Country's Environmentalism Predicted By Citizen "Personality"
A country's personality can predict how its citizens deal with environmental issues.
Researchers from the University of Toronto found that countries with higher levels of compassion and openness were significantly more conscious of environmental sustainability.
"We used to think that personality only mattered for individual outcomes but we're finding that population differences in personality characteristics have many large-scale consequences," lead researcher Jacob Hirsh, an Assistant Professor of Organizational Behavior & Human Resource Management at the University of Toronto Mississauga's Institute for Management & Innovation, said in a news release.
Researchers used data collected from over 12,000 people in 51 counties to determine nation-level personality traits, which reflect the average trait profiles of a country's citizens. Hirsh and his team found that personality scores could accurately predict a country's Environmental Performance Index (EPI), which scores countries across 22 environmental indicators, including Co2 emission levels, use of renewable energy, and ecosystem management. Higher scores reflect more environmentally sustainable practices.

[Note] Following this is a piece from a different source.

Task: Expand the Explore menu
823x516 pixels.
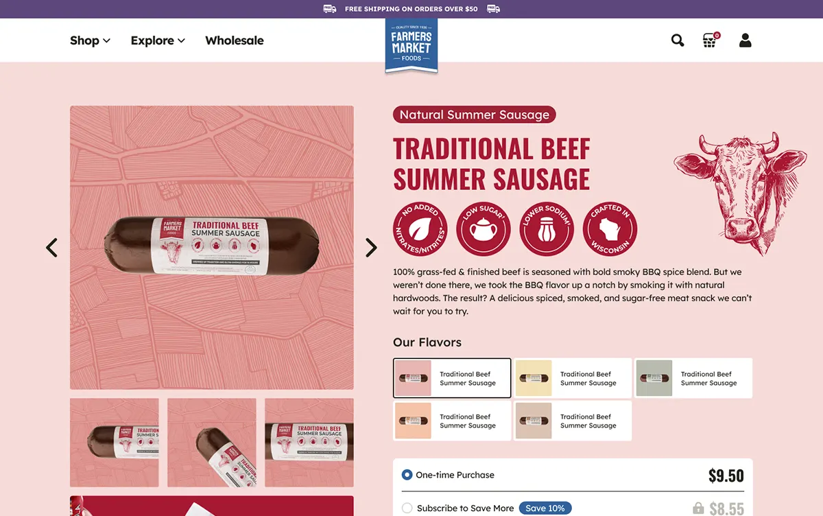Action: tap(158, 40)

The findings revealed that agreeableness and openness positively correlated with a country's EPI scores. Researchers said that findings held true even after accounting for national differences in wealth, education, and population size.
"Not only can a person's attitudes about the environment be predicted from his or her personality traits, but the environmental practices of entire nations can be predicted from the personality profiles of their citizens," Hirsh concluded.
The findings are published in the Journal of Environmental Psychology.